Monday, April 30, 2012

Harvard Responds to Monopoly Publishers

Reading this article by Ian Sample of the Guardian reminded me of a conversation that I held with a professional economist who studies competition policy. I asked about his most recent research area and he mentioned to me that like many other micro-economists, he was concerned about the cost of academic journals in the discipline. In his view, many of them received the input of working professionals at low cost and then charged well above the marginal price. Going ahead,  he asserted that this state of affairs would only get worse because the main journals in the subject of economics were each a monopoly in its area and therefore had no incentive to charge as close to the margin as possible.  

Coming down several years later, it seems that the market power of major academic journals has persisted and that the academic institutions are reacting to the overall cost in addition to the relentless rise in prices every year. Harvard University's Librarian, has issued a memorandum to its staff suggesting that they ought to reconsider and possibly cut their relationships with leading publishers of academic journals. It takes the power of a a top university with other clout of its own to bring his issue to the fore. 

In my view, the fact that universities and scholars contribute most of the content alone does not mean that the pricing policy by publishers must favor them.

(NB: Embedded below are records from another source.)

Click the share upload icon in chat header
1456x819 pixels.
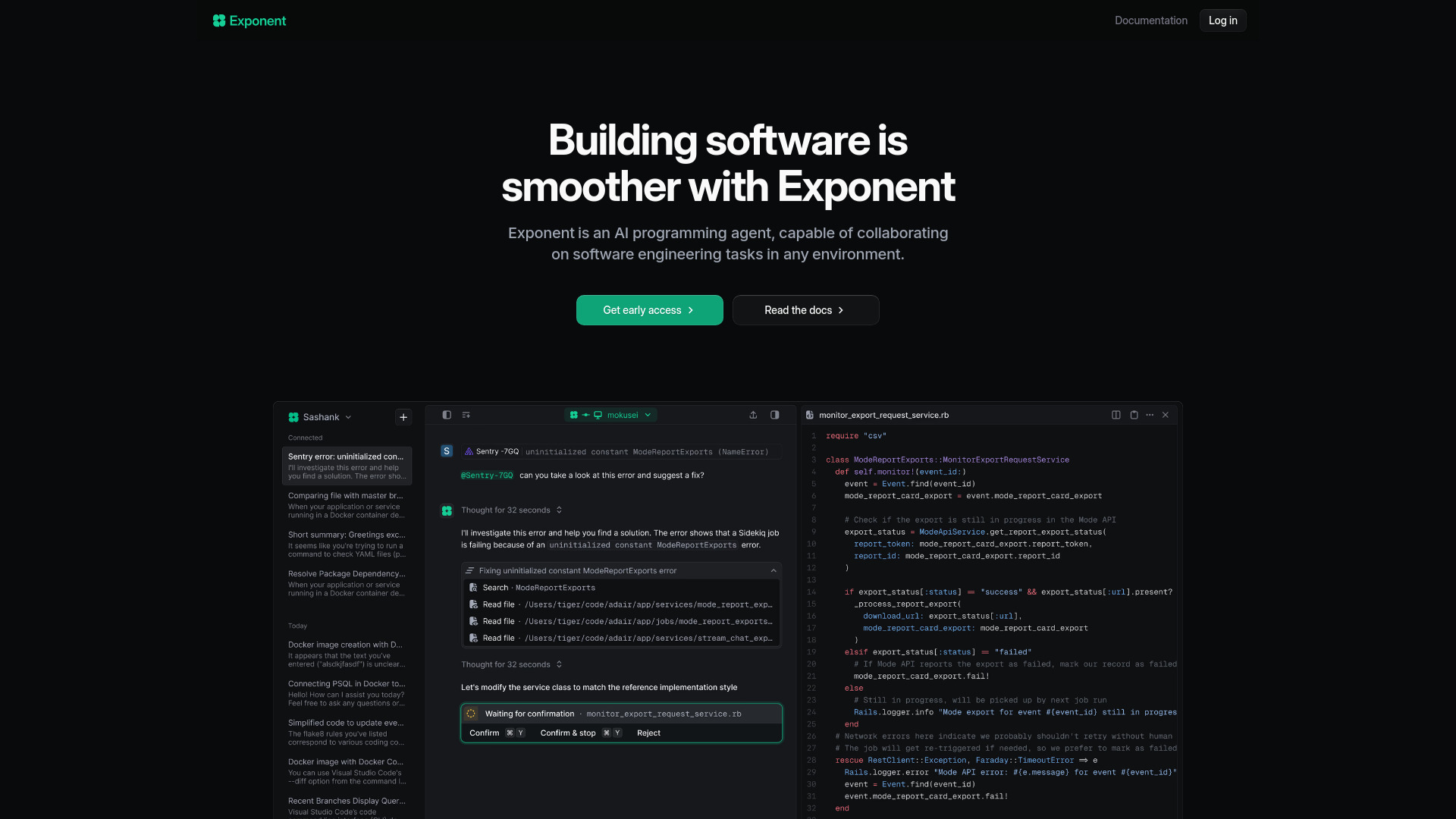pyautogui.click(x=753, y=415)
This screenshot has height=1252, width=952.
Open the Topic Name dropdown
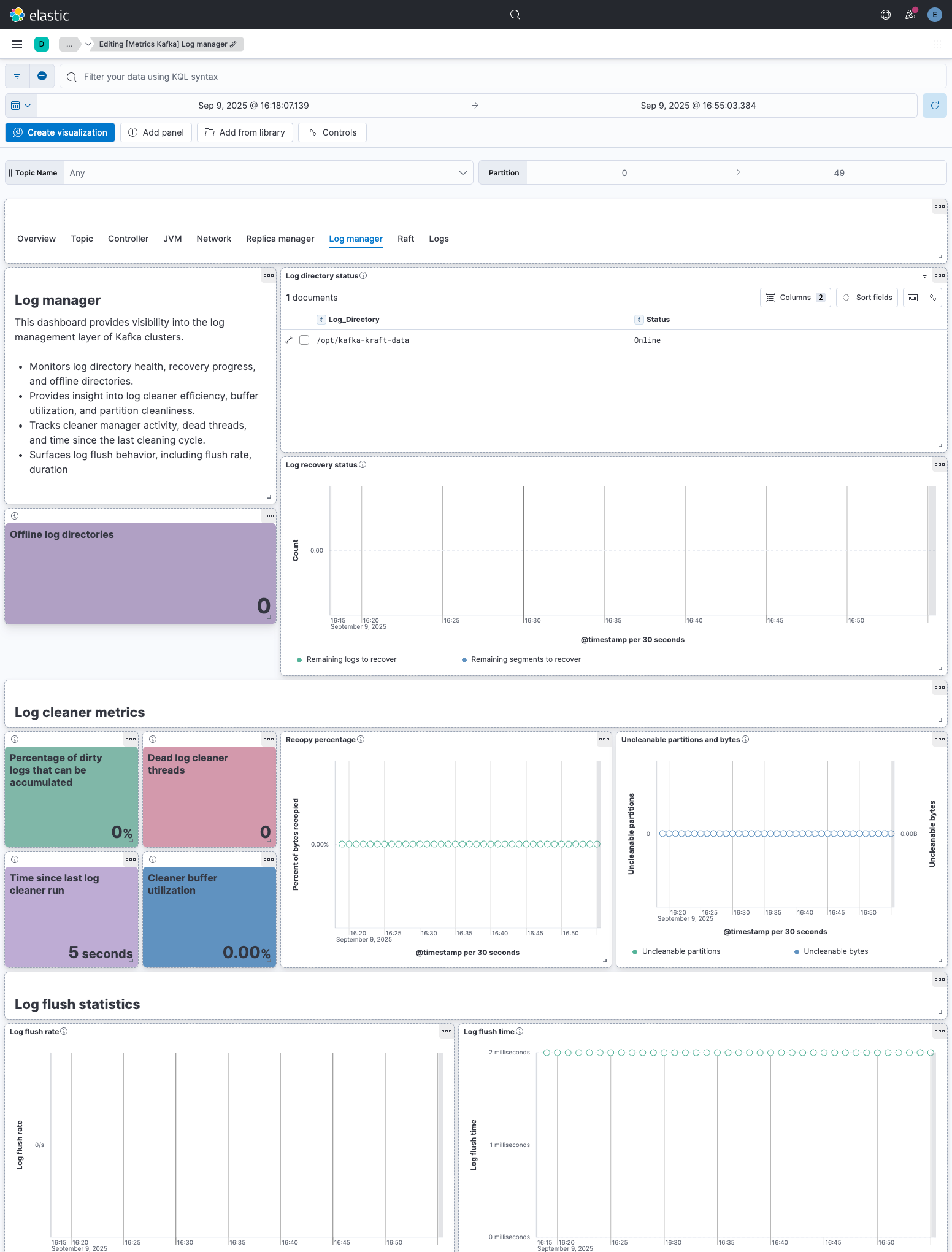[267, 173]
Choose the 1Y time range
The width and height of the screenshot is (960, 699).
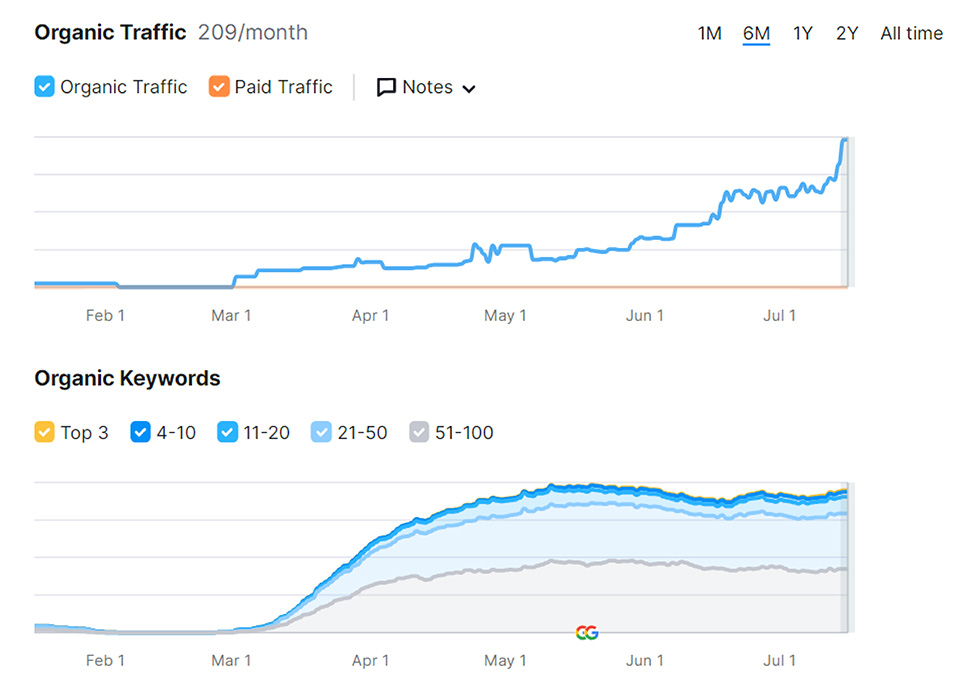point(803,33)
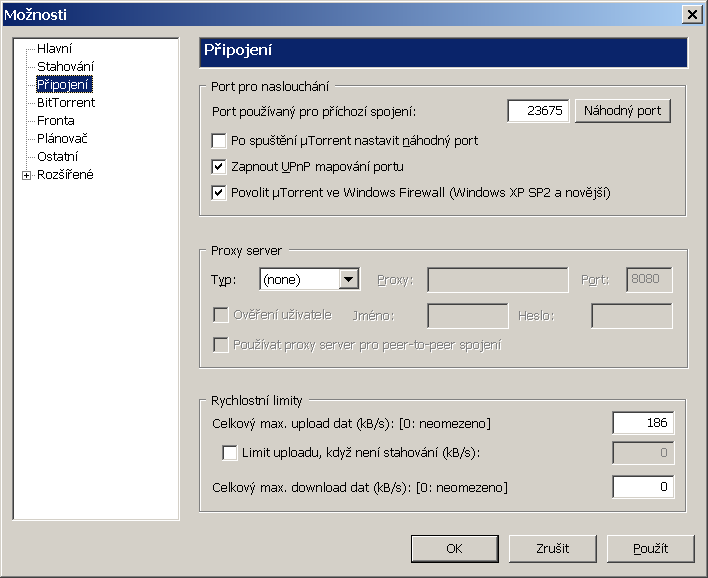This screenshot has height=578, width=708.
Task: Click the incoming connection port field
Action: point(538,111)
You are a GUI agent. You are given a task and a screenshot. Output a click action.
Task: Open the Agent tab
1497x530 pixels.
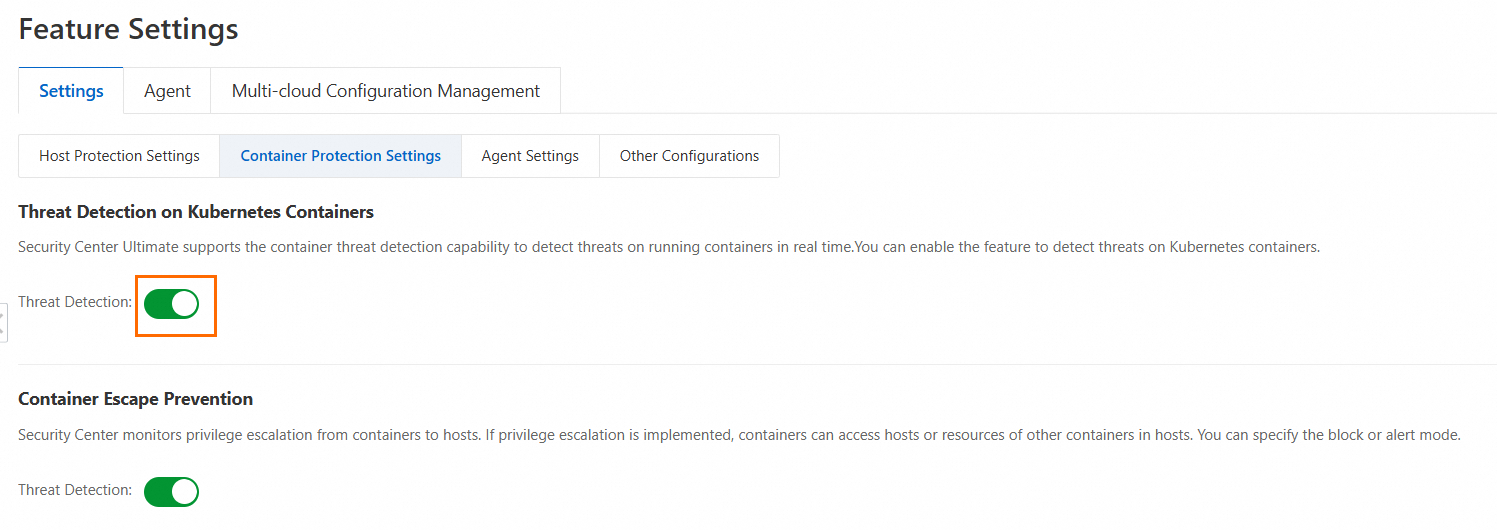(x=167, y=91)
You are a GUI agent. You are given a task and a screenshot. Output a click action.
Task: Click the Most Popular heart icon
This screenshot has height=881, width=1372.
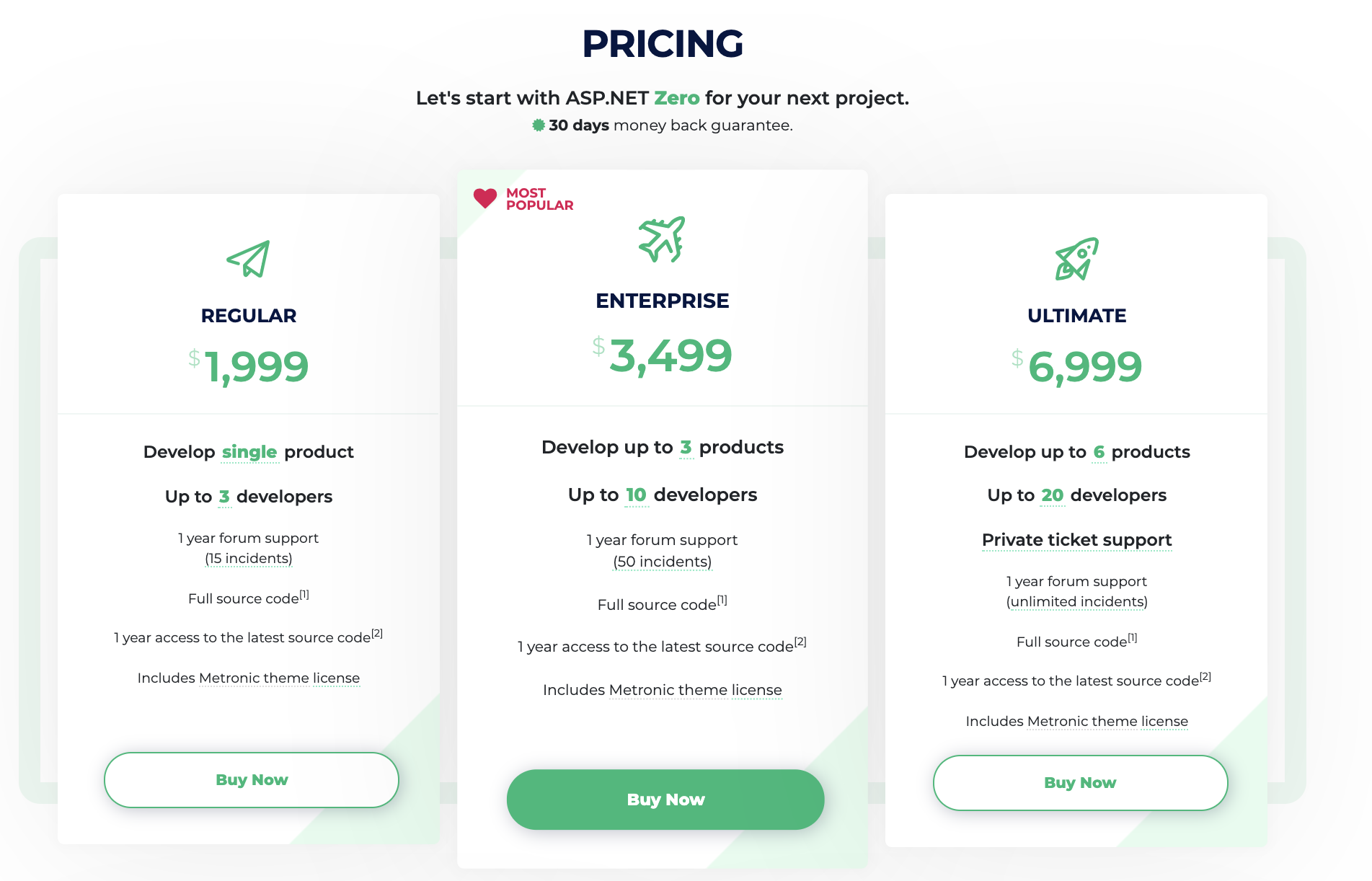[x=485, y=198]
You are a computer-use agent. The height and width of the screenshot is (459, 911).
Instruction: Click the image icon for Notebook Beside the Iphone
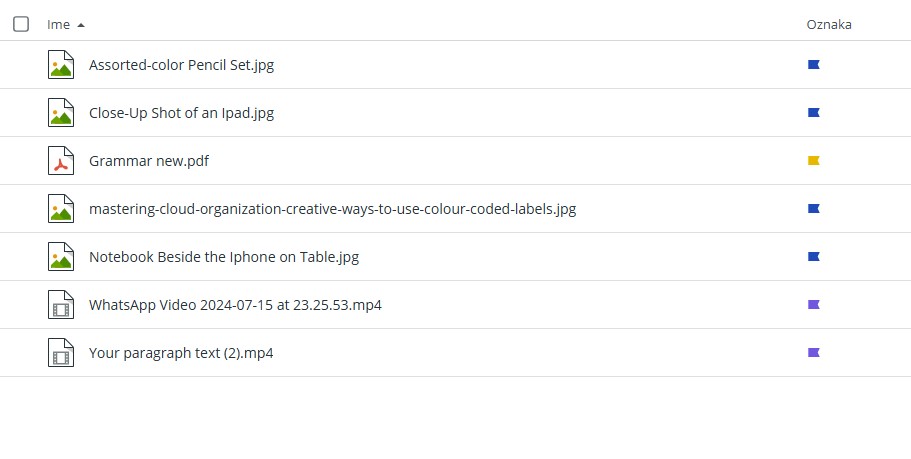click(60, 257)
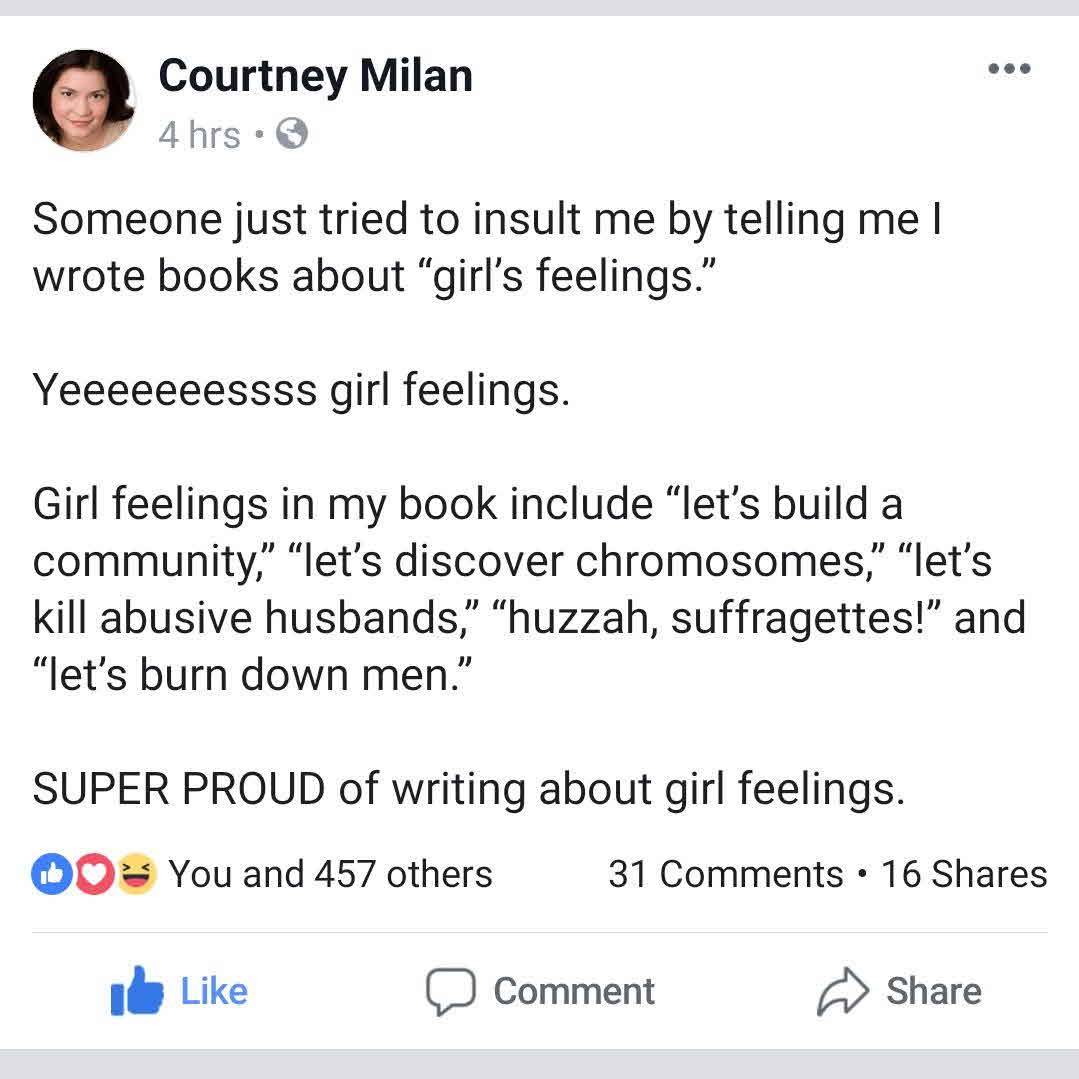Click the laughing face reaction icon

pos(136,874)
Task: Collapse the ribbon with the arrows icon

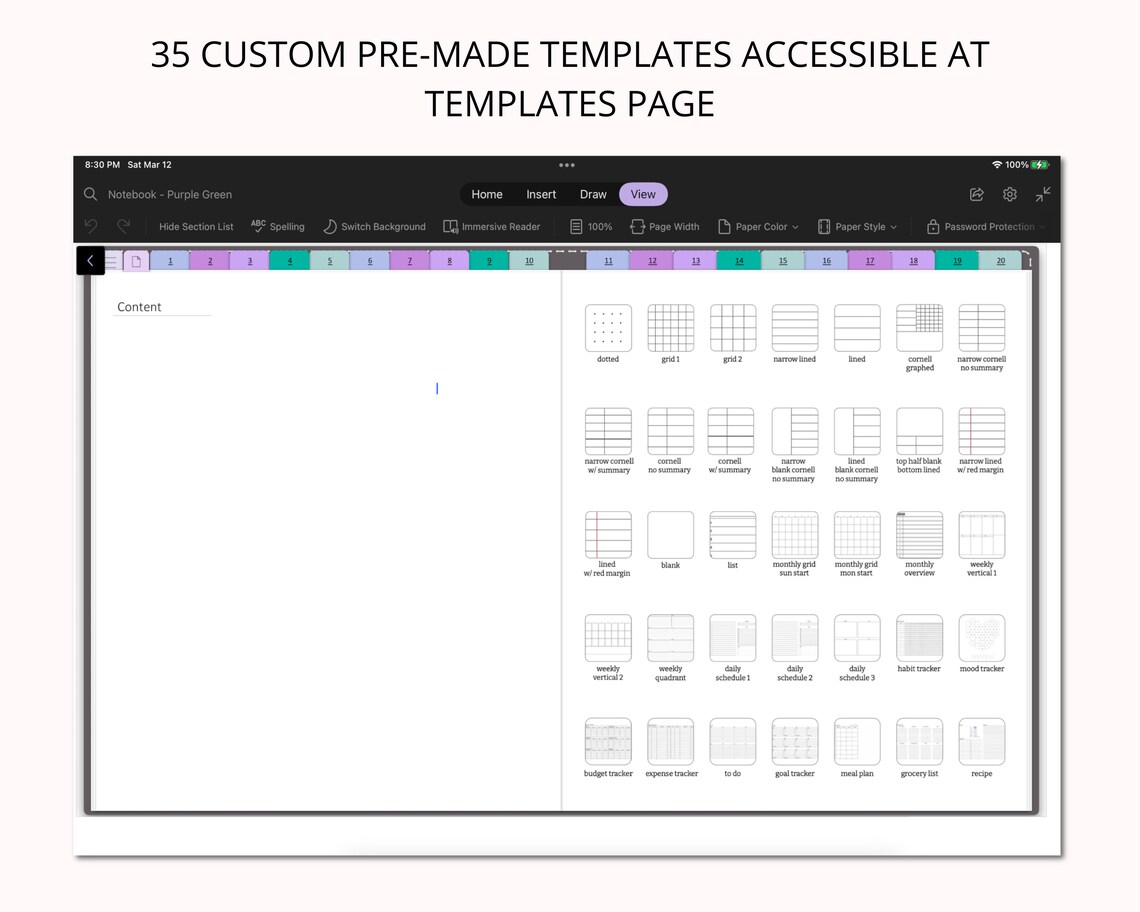Action: tap(1041, 194)

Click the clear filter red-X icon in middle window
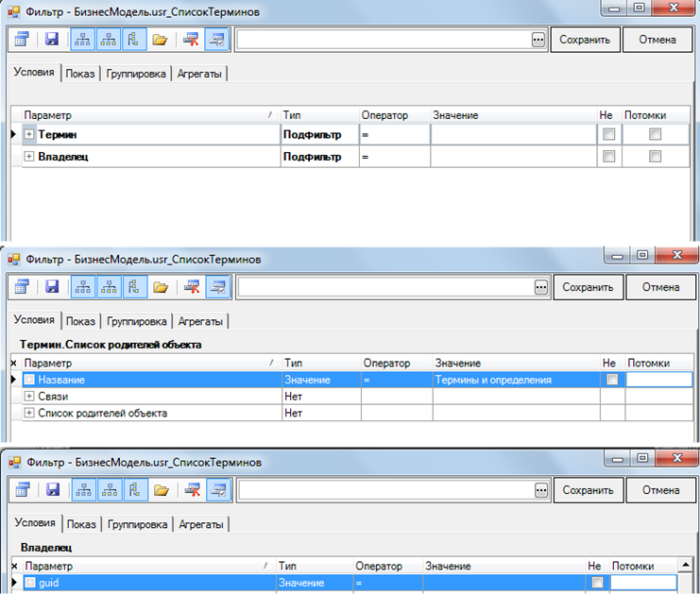[191, 288]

The really interesting part for a student of economics is the realization that these institutions are using their understanding of their contribution to journals to try and bargain for lower costs. I also think that it is not enough to merely withhold association with the publishers. It would be a far more interesting point if they brought to fruition the idea of open access to academic knowledge. this would force a tactical response from the publishers and the competition would without lead to a reduction of the price of knowledge towards the margin.